**PAGE TEXT**
================================
We are done with this part, let's move on to filling missing values. 
# Dealing with missing values
Let's start by counting the percentage of missing values in the various columns for both train and test data.

In [None]:
fig, ax = plt.subplots(1,2,figsize=(16,6), sharey=True)
train_missing = round(train.isnull().mean()*100, 2)
train_missing = train_missing[train_missing > 0]
train_missing.sort_values(inplace=True)
sns.barplot(train_missing.index, train_missing, ax=ax[0], color='orange')
ax[0].set_xticklabels(ax[0].get_xticklabels(), rotation=90)
ax[0].set_ylabel('Percentage of missing values')
ax[0].set_title('Train set')
test_missing = round(test.isnull().mean()*100, 2)
test_missing = test_missing[test_missing > 0]
test_missing.sort_values(inplace=True)
sns.barplot(test_missing.index, test_missing, ax=ax[1], color='orange')
ax[1].set_xticklabels(ax[1].get_xticklabels(), rotation=90)
ax[1].set_title('Test set')
plt.show()

We see that there are more columns with missing values in the test set, but most of them have very few missing entries which is a good thing.  
Apart from that, we recognize the same structure of the train data: we have a small number of missing values in the basement features, a greater amount in the garage features, and around 15% of data is missing in the `LotFrontage` column.  
We then have `FireplaceQu` with around 50% of missing values and four columns with more than 80% of missing values.  
Before imputing or deleting these columns, let's take a moment to figure out why the data is missing in the columns with a non-negligible amount of null entries.  
## Basement and Garage variables
From the data description, we see that null values in both basement and garage columns happen because a house does not have these ambients, so the correct way to impute them is not with the most common value but with a missing label (if categorical) or with a new value (if numerical).
================================
**RECORD EXTRACTS**
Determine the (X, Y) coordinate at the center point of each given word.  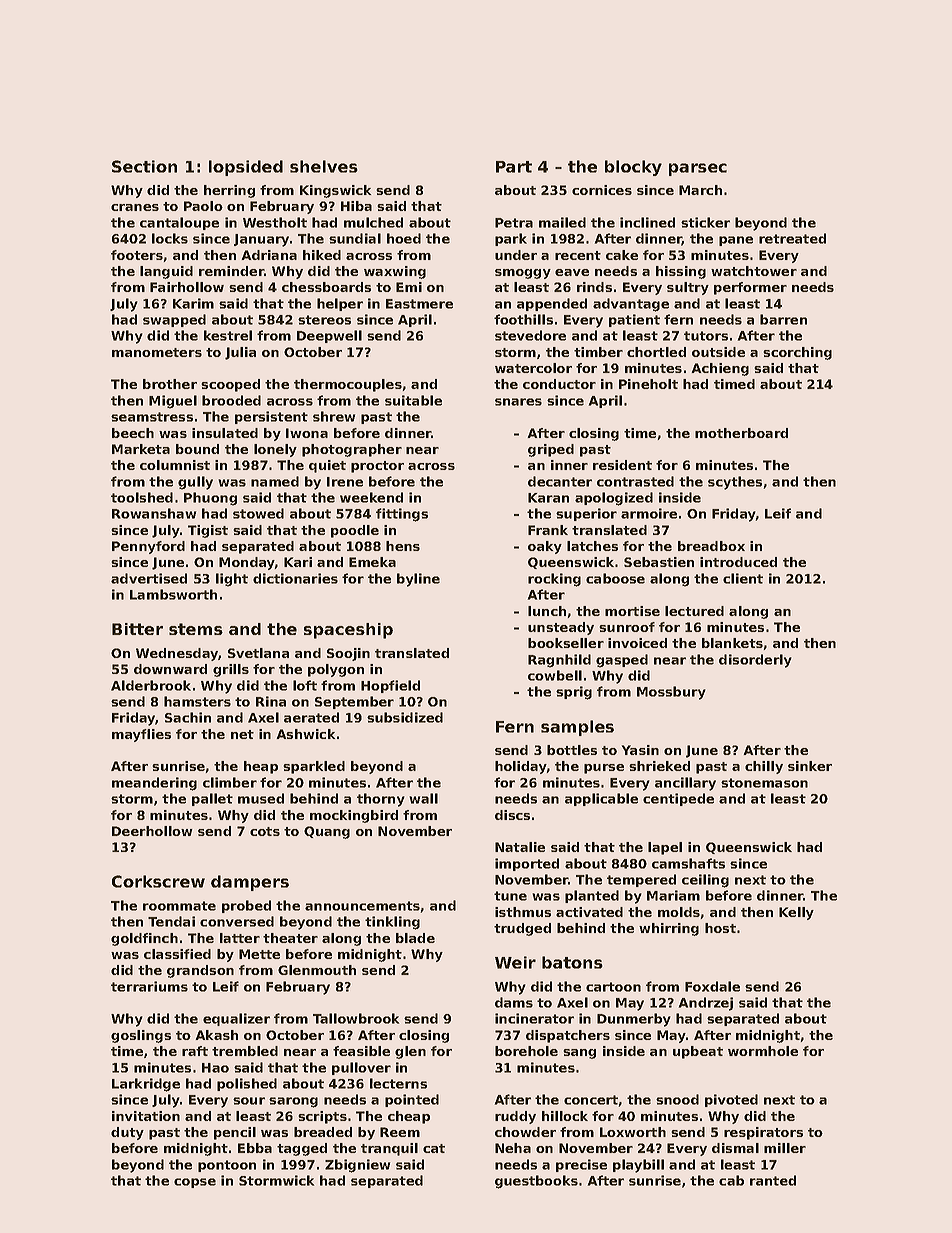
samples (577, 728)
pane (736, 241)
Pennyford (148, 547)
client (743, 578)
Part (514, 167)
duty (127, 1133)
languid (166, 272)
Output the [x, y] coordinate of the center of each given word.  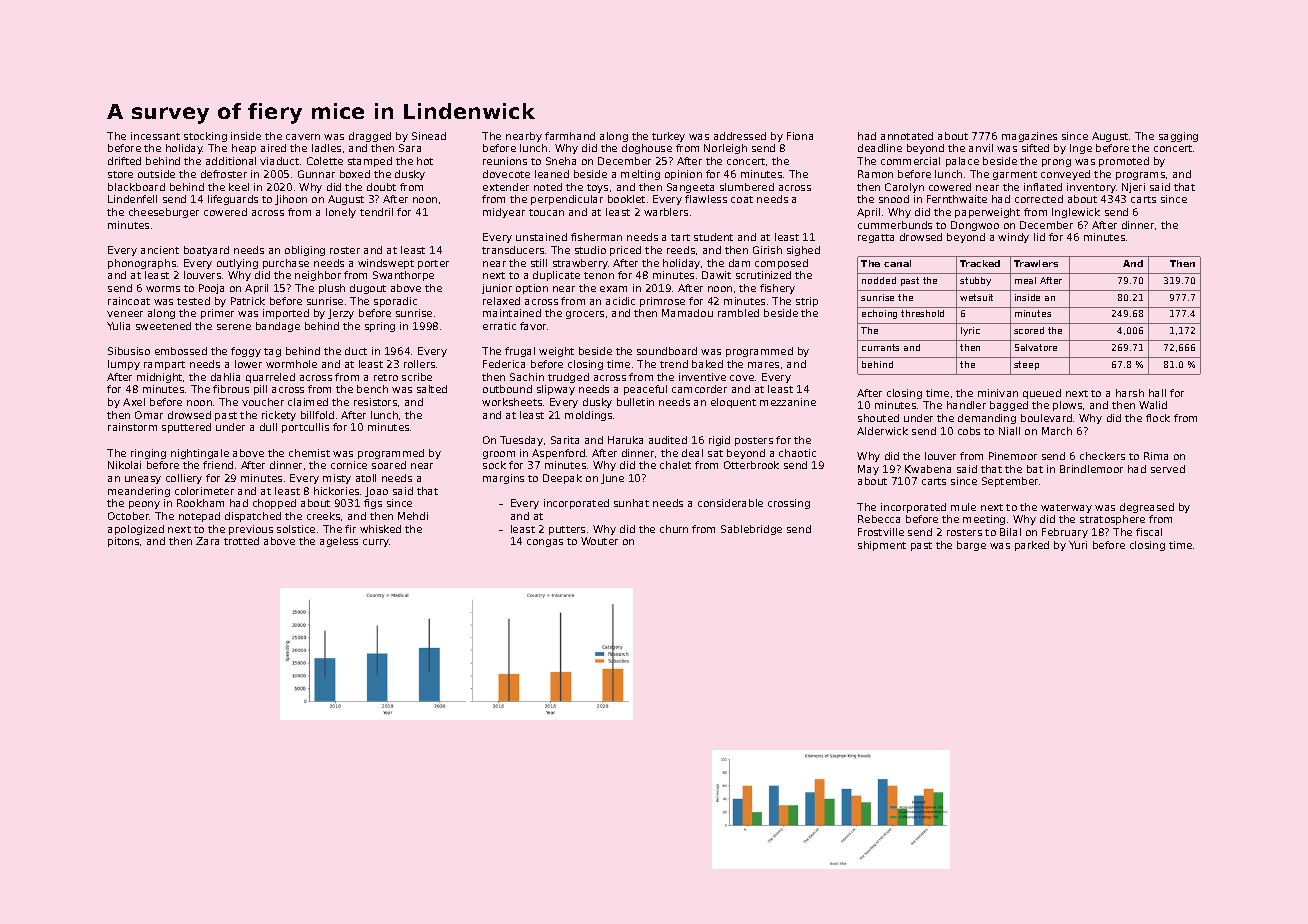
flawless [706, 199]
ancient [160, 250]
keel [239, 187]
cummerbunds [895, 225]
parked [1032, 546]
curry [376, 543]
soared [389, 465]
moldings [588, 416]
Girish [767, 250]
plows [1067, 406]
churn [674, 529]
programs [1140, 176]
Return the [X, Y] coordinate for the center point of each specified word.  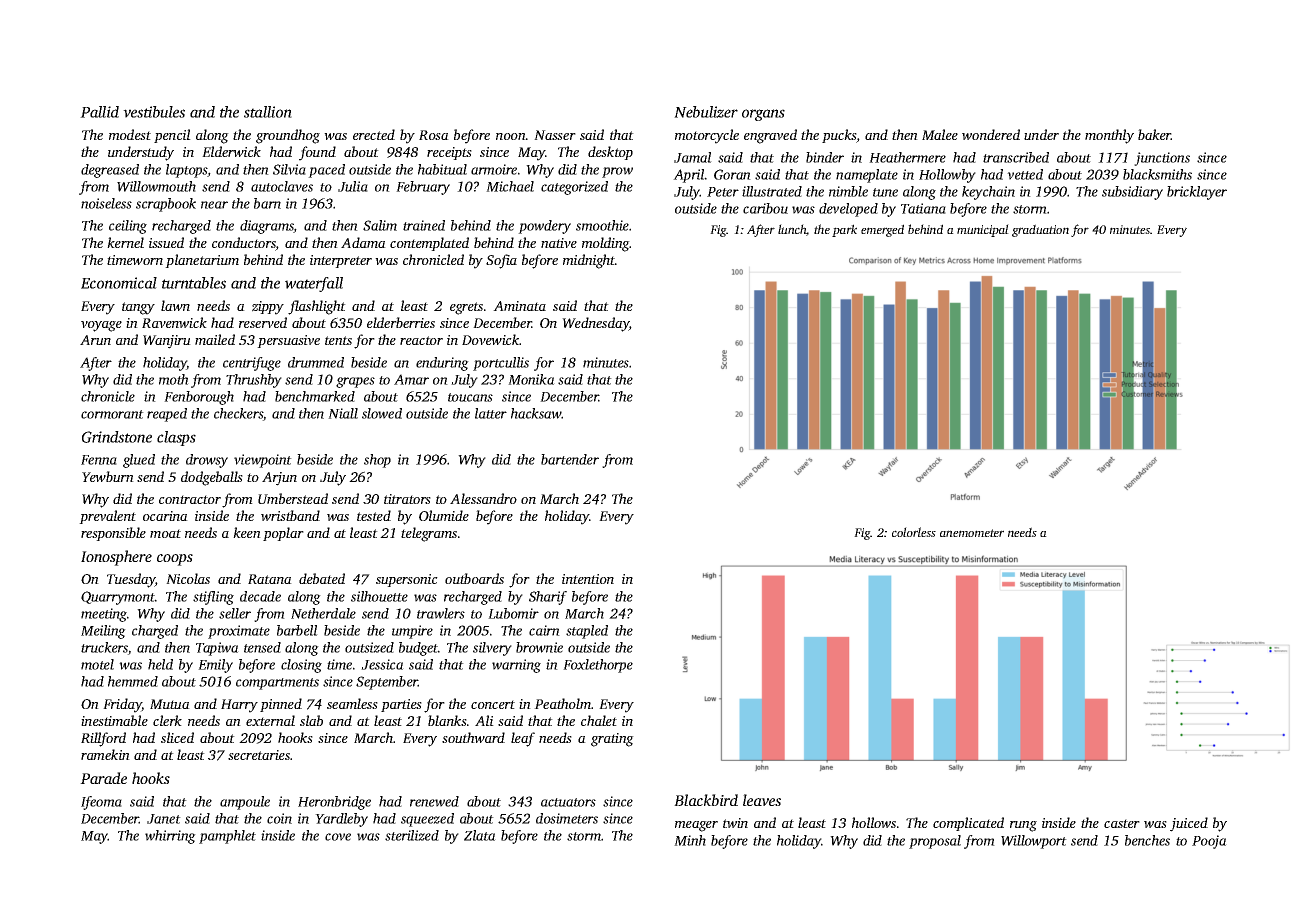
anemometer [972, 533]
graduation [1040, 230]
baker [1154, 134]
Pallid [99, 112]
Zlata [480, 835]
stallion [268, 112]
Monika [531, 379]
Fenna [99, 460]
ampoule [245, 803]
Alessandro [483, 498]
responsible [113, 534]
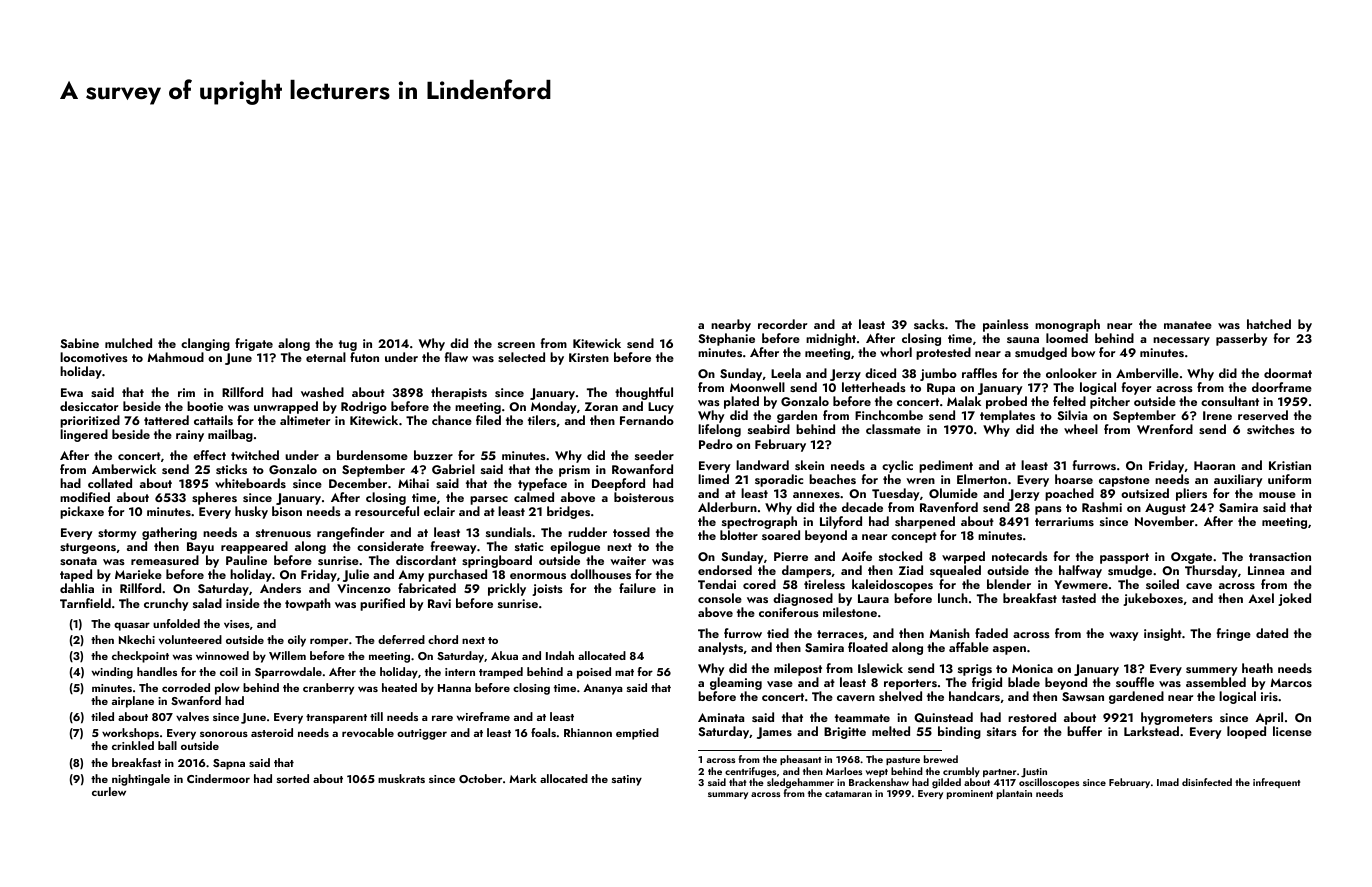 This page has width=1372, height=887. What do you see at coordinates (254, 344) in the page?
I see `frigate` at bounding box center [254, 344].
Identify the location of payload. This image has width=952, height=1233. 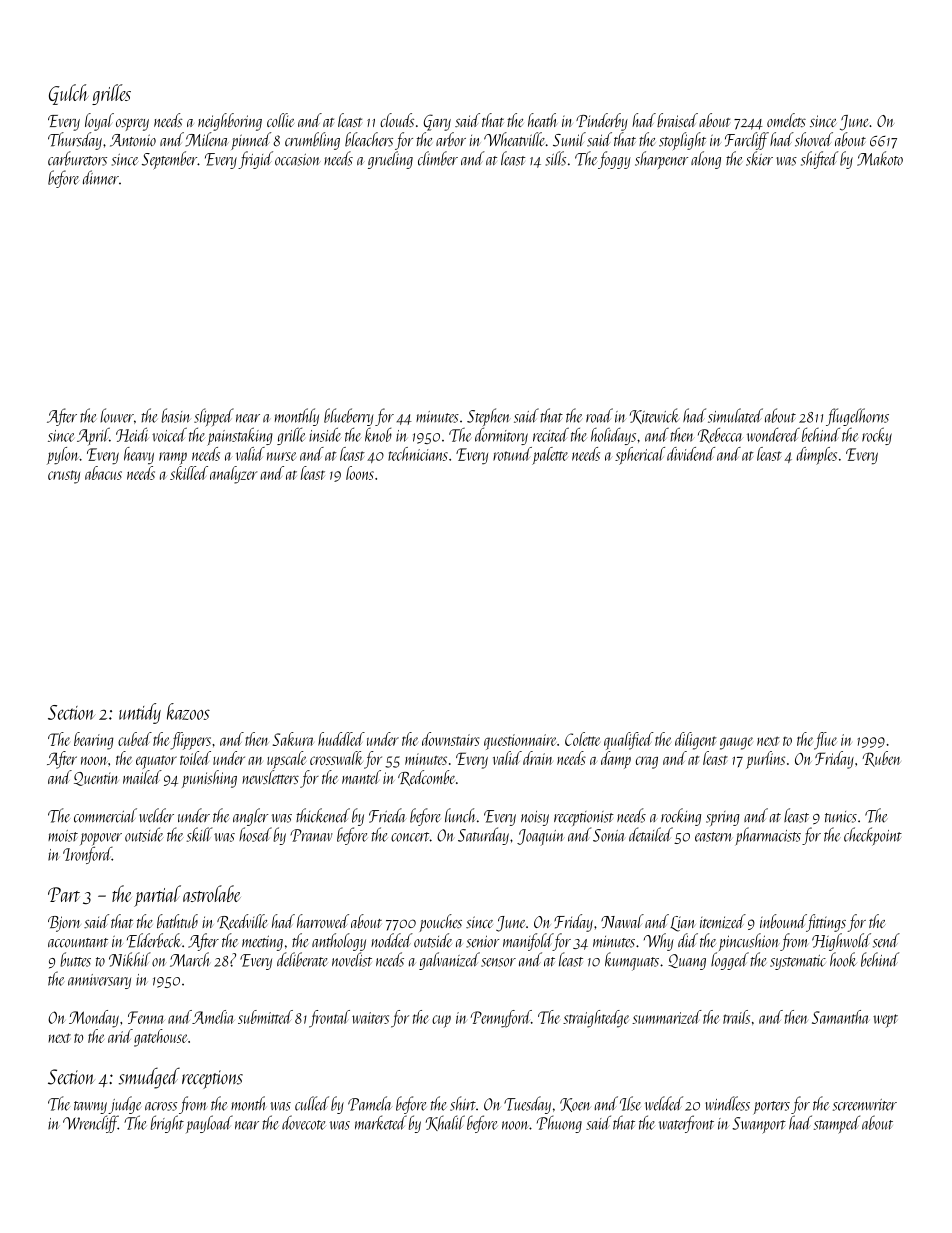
================================
**SHORT TASK**
In the text on missing values, about what share of the data is missing in the `LotFrontage` column?

**OUTPUT BELOW**
Around 15%.